L’indépendance dans l’Europe des Peuples.

            L’indépendance conférera à la Bretagne et à notre peuple un cadre politique et juridique reconnu au plan international et en tout premier lieu au plan européen. L’Europe que nous voulons n’est pas celle du référendum sur le Traité de Maastricht qui ne nous était pas soumis en tant que peuple, comme les Danois ou les Irlandais (sauf le Nord) mais en tant que citoyen d’un état que nous refusons. L’Europe ne pourra être bénéfique que dans la mesure où notre existence  aura été reconnue comme peuple décidant librement de s’associer, de coopérer et d’échanger ou non avec d’autres au plan international.

 

L’indépendance avec le peuple breton.

> PROBLÈMES À RÉSOUDRE:
[a] Indiquez si chacune des affirmations suivantes concorde avec le texte sur l’indépendance bretonne, en répondant par oui ou par non et en citant exactement les mots décisifs du texte. (i) Le référendum sur le traité de Maastricht a été soumis aux Bretons en tant que peuple. (ii) L’indépendance donnera à la Bretagne un cadre reconnu au plan européen. (iii) L’Europe sera bénéfique quelle que soit la reconnaissance du peuple breton.
[b] Rédigez la suite du texte sur l’indépendance bretonne en partant de sa dernière phrase.
Les données qui suivent n’ont aucun lien avec le texte sur l’indépendance bretonne.

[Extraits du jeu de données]
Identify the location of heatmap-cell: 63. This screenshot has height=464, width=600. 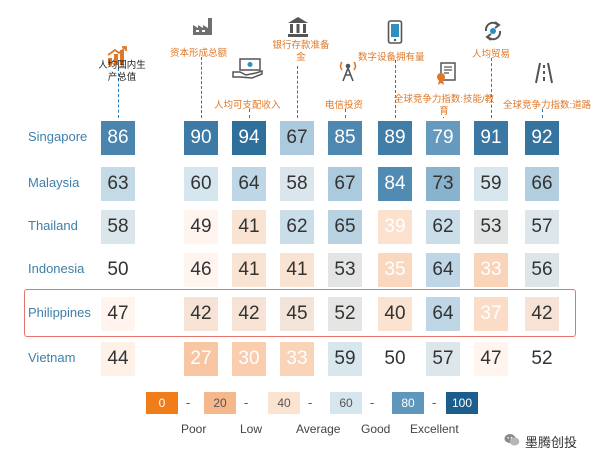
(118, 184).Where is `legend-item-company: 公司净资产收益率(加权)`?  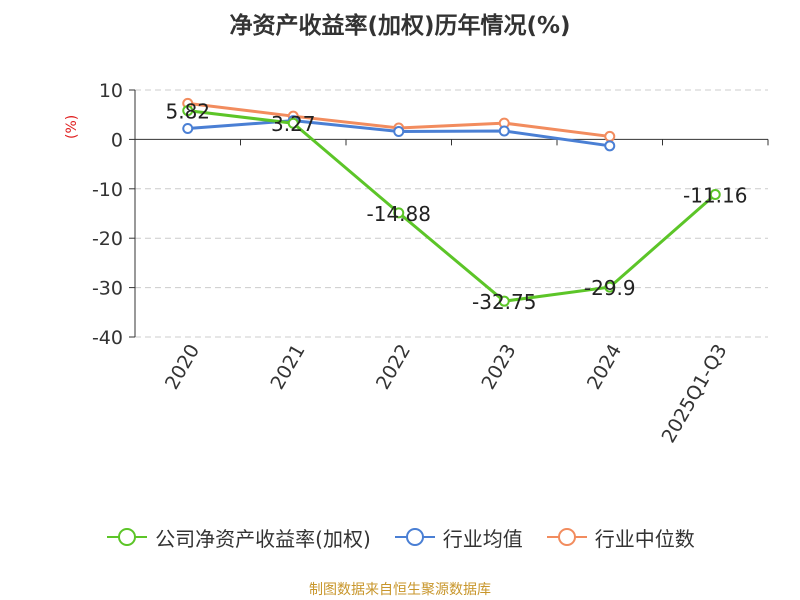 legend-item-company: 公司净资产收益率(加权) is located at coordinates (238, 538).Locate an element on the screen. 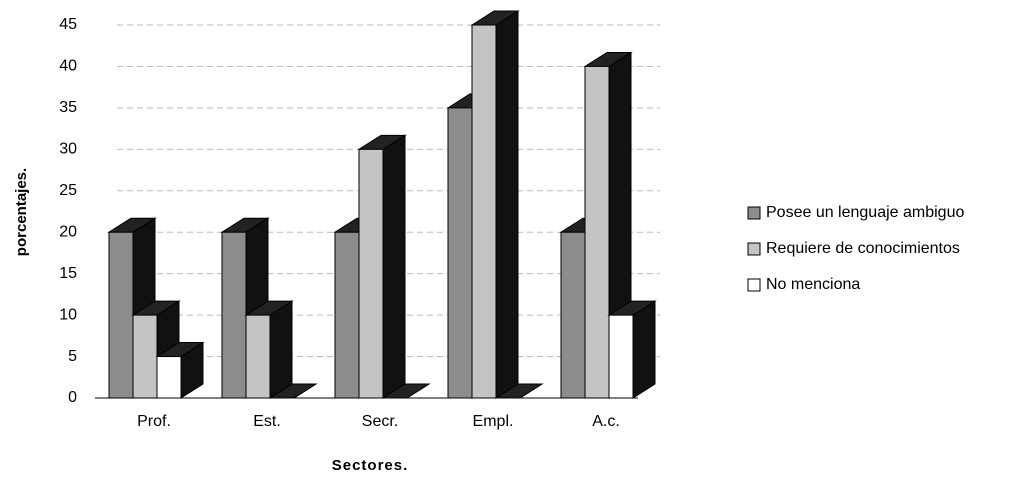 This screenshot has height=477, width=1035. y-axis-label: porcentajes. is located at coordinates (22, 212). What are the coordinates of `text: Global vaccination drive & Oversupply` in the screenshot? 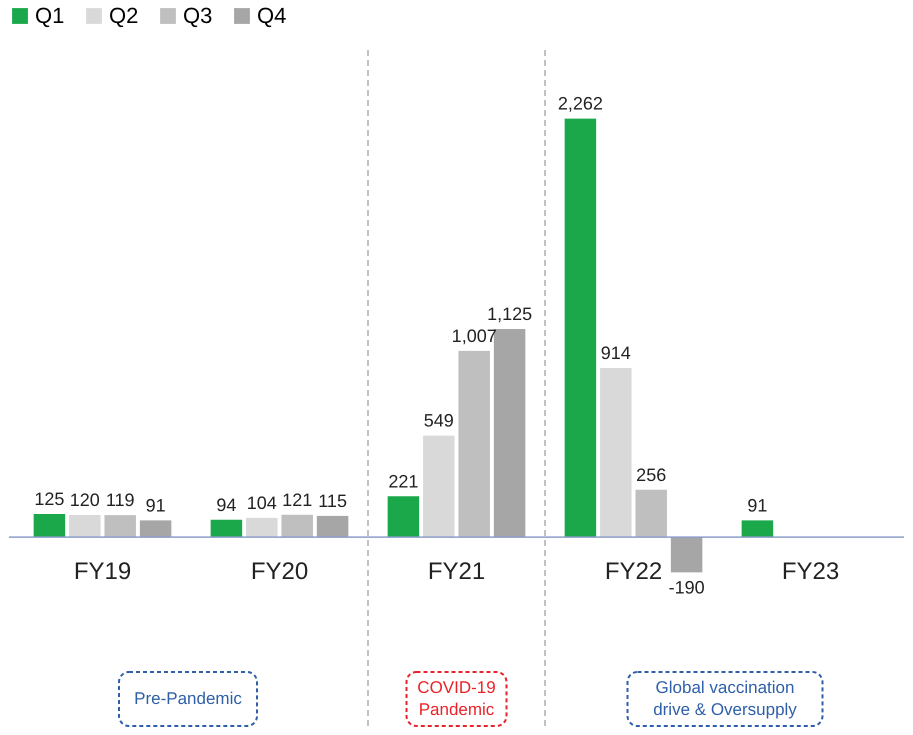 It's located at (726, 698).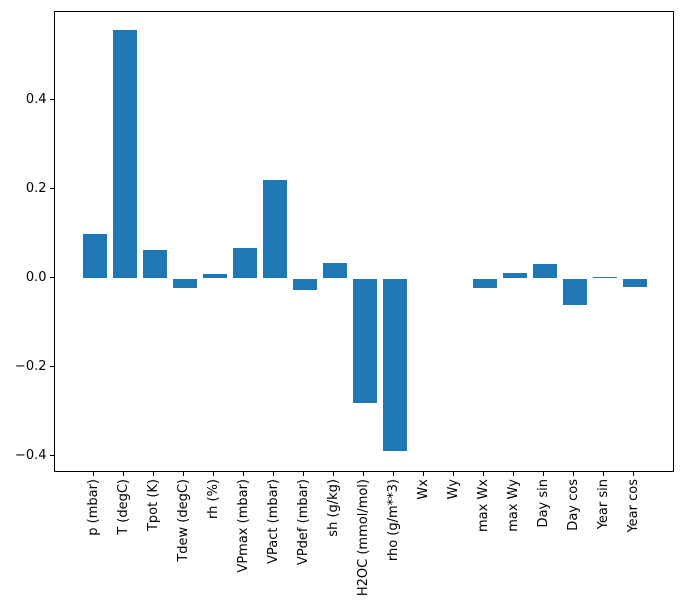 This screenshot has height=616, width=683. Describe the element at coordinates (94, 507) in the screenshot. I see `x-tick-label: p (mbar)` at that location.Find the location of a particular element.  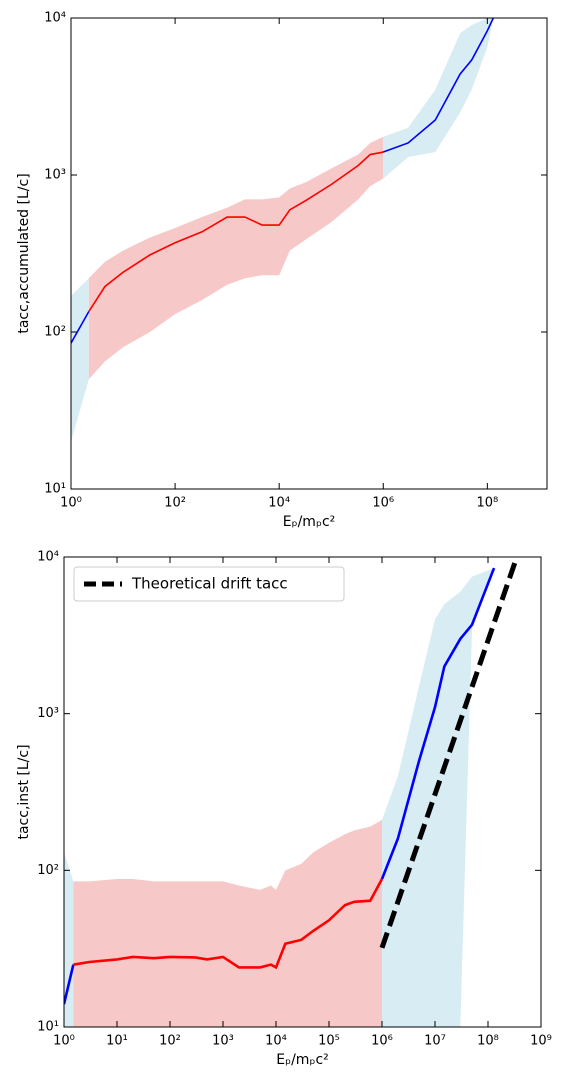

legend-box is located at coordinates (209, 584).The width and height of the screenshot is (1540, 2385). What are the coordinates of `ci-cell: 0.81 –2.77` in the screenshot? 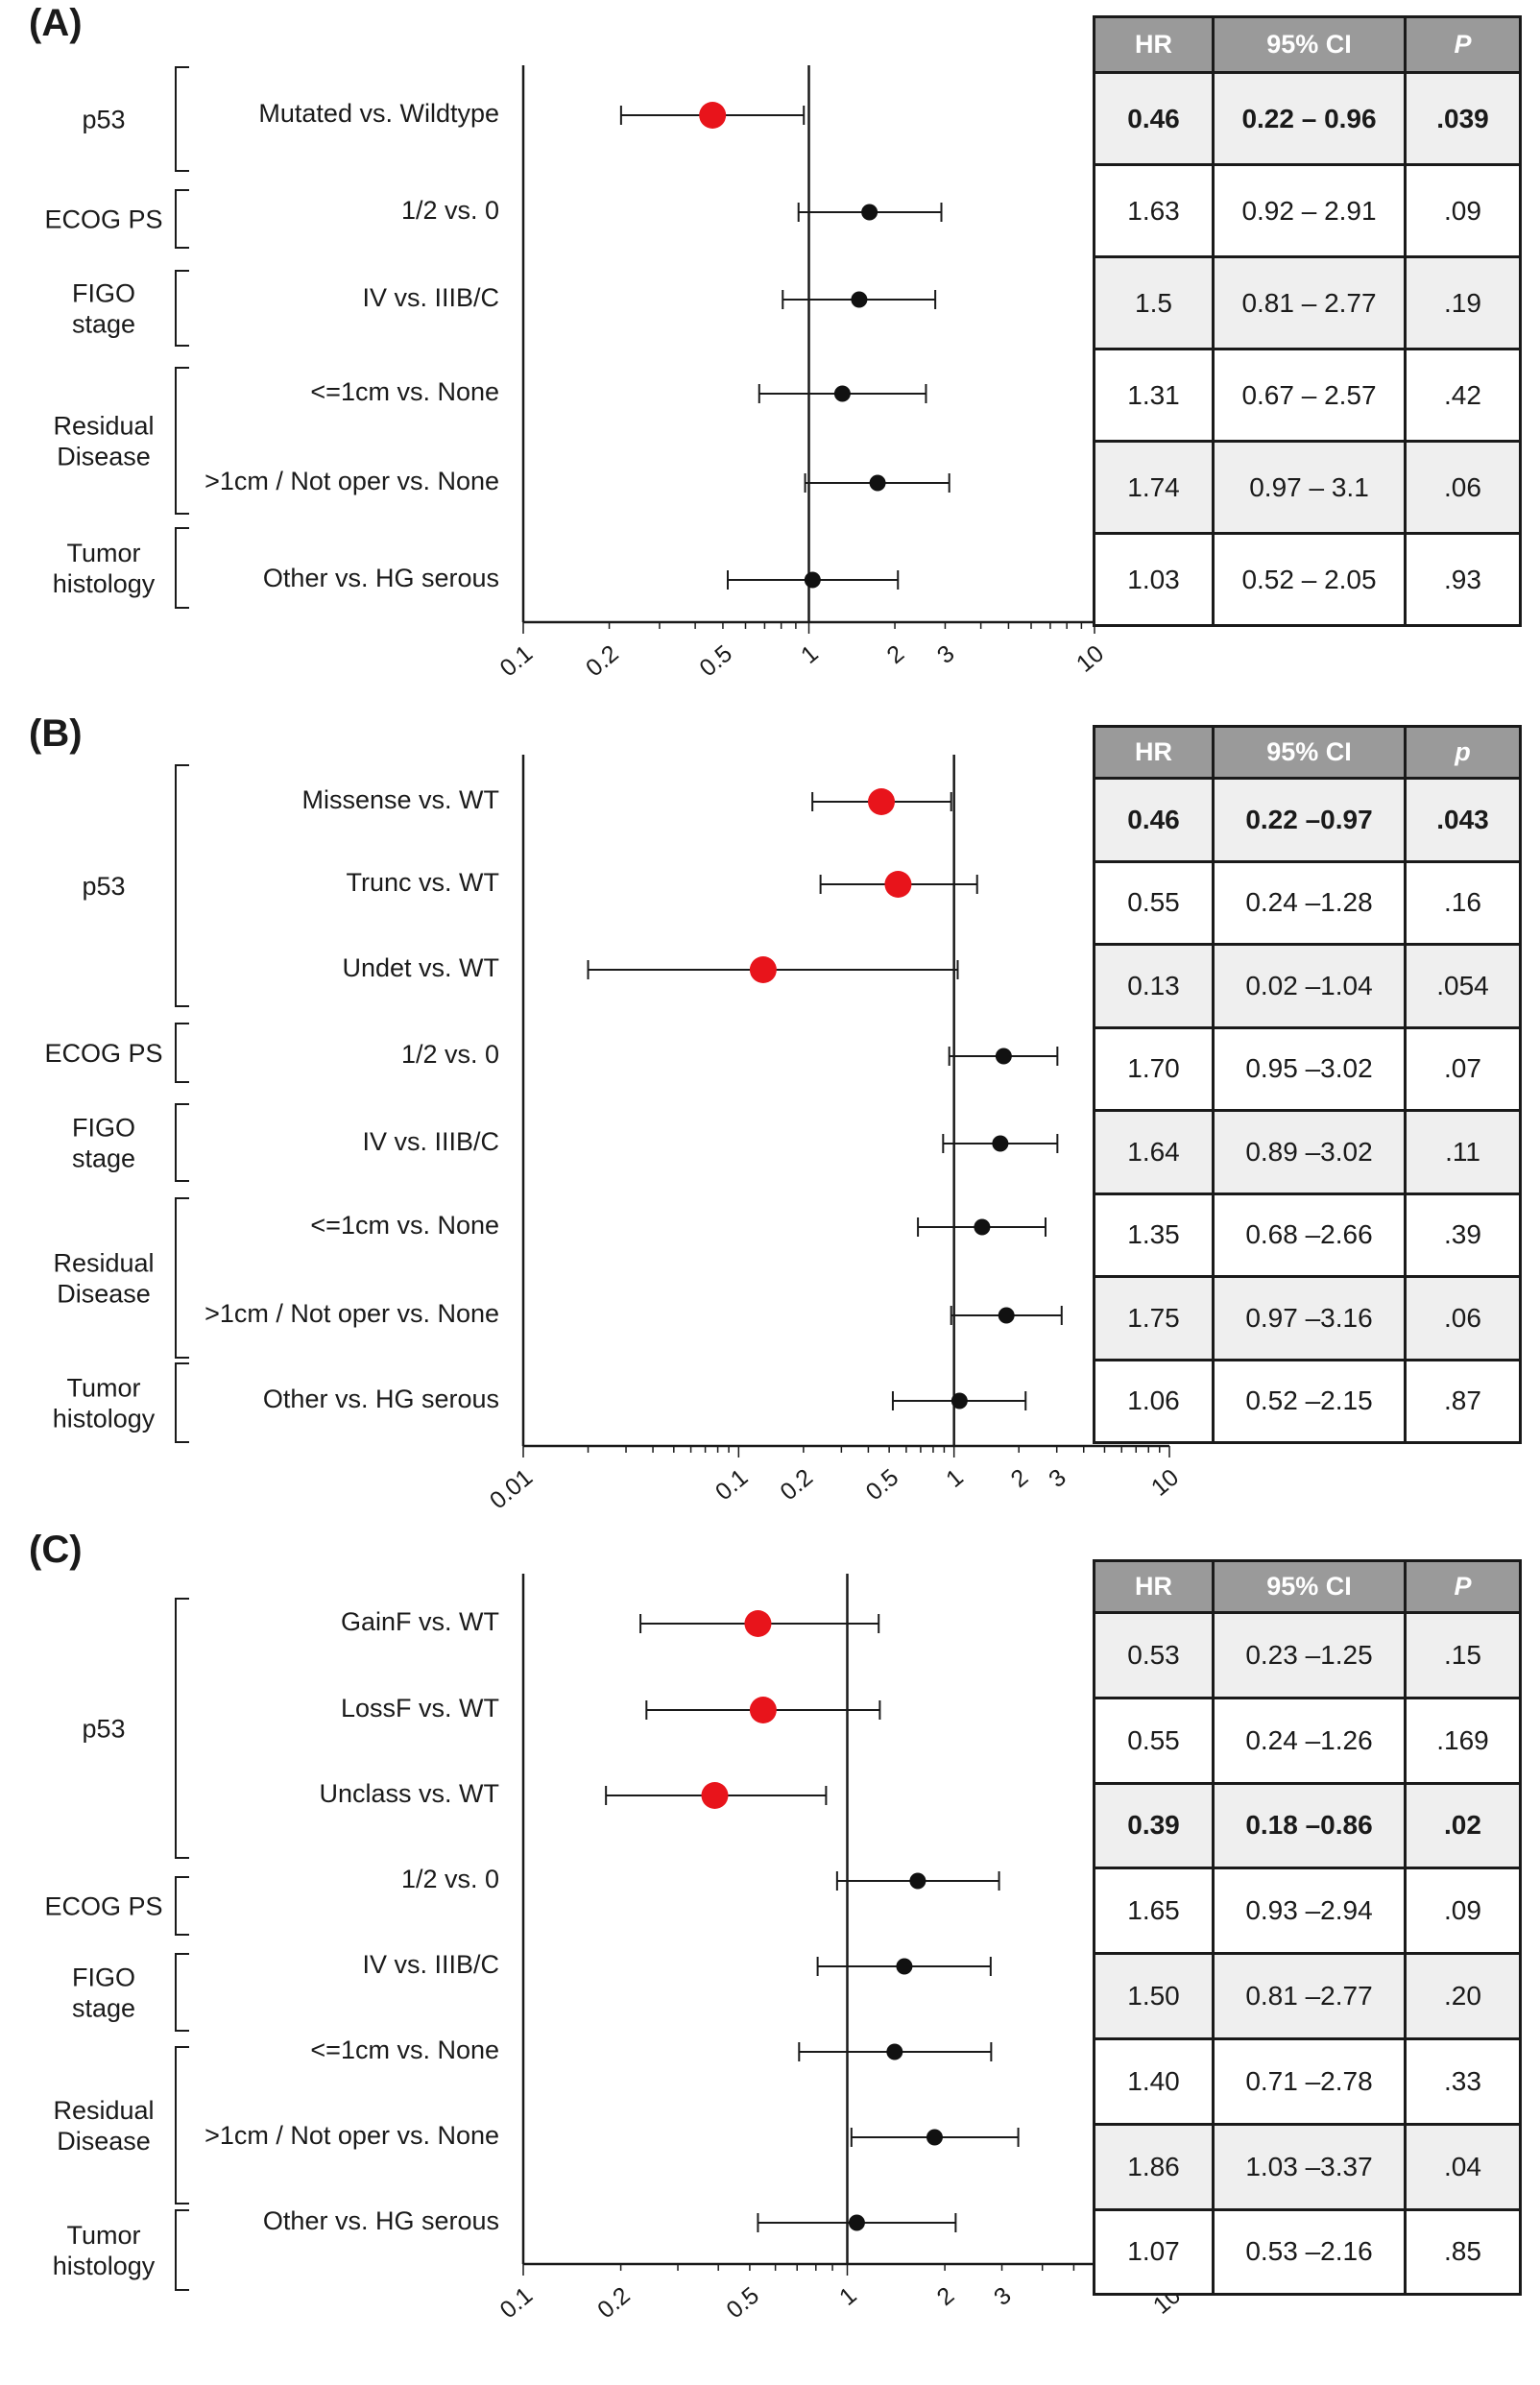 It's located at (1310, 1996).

> RÉPONSES AUX EXERCICES:
[a]
(i) Non : « qui ne nous était pas soumis en tant que peuple ».
(ii) Oui : « un cadre politique et juridique reconnu au plan international et en tout premier lieu au plan européen ».
(iii) Non : « L’Europe ne pourra être bénéfique que dans la mesure où notre existence ».

[b]
            L’indépendance ne saurait être déclarée par une poignée d’individus qui se seraient auto-proclamés dirigeants de leur peuple sans le consentement de ce dernier. Elle est au contraire le fruit d’une prise de conscience massive et profonde au sein de l’ensemble de nos compatriote. Elle n’est pas une fin en soi mais un objectif politique dans un projet de libération individuelle et collective. Elle ne peut être définie au préalable dans son contenu réel dans la mesure ou ce n’est pas un groupe de décider à la place d’un peuple. Mais  c’est bien la vocation d’un mouvement politique de faire les propositions qui lui semblent justes afin que chacun se détermine en toute liberté.

Y.G.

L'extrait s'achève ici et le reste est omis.